Papa Niccolò, un romano di nobile famiglia, indubbiamente fu un grande papa, forse il più grande nel periodo tra Gregorio Magno e Gregorio VII. Egli seppe circondarsi di uomini capaci, come Anastasio Bibliotecario il quale, prima di diventare suo segretario, era stato antipapa. Entrato subito in cordiali rapporti con l'imperatore, si dimostrò tuttavia grande assertore dei diritti del papato sia in Oriente, sia di fronte all'imperatore.

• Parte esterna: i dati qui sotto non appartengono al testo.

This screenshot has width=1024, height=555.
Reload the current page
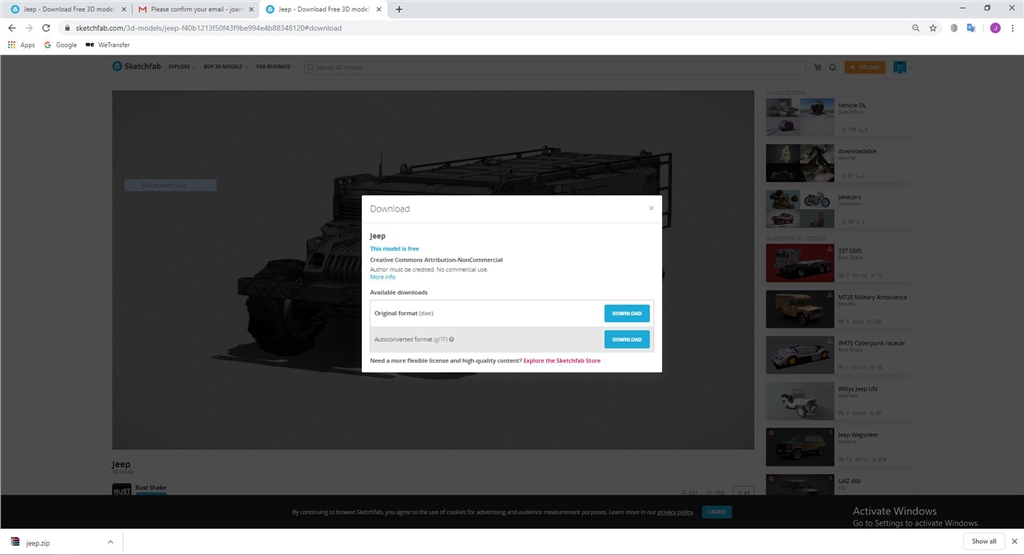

Contro le pretese dell’arcivescovo di Ravenna il quale, favorito dall’imperatore Ludovico II, rivendicava una indipendenza spirituale e temporale dal papa, Niccolò I emanò disposizioni che restringevano sui vescovi suffraganei. Inoltre il papa resistette ai capricci matrimoniali di Lotario II, re di Lorena e fratello dell'imperatore. Sostenne Rotado, vescovo di Soissons, ingiustamente deposto dal metropolita, Incmaro di Reims, che aveva abusato della sua giurisdizione ai danni del suo vescovo a lui soggetto. Si trattò tuttavia di un abuso non isolato: le decretali isidoriane erano state redatte per difendere appunto i diritti dei vescovi suffraganei, contro le pretese sia dei metropoliti, come delle autorità laiche.
Niccolò sostenne inoltre il patriarca Ignazio di Costantinopoli, scomunicando (863) Fozio che lo aveva destituito. Con ciò difese la dignità delle Sede apostolica contro il cesaropapismo bizantino, ma non pote' evitare l'aprirsi di una temporanea rottura fra Bisanzio e Roma: l'episodio è infatti all'inizio dello scisma della Chiesa greca.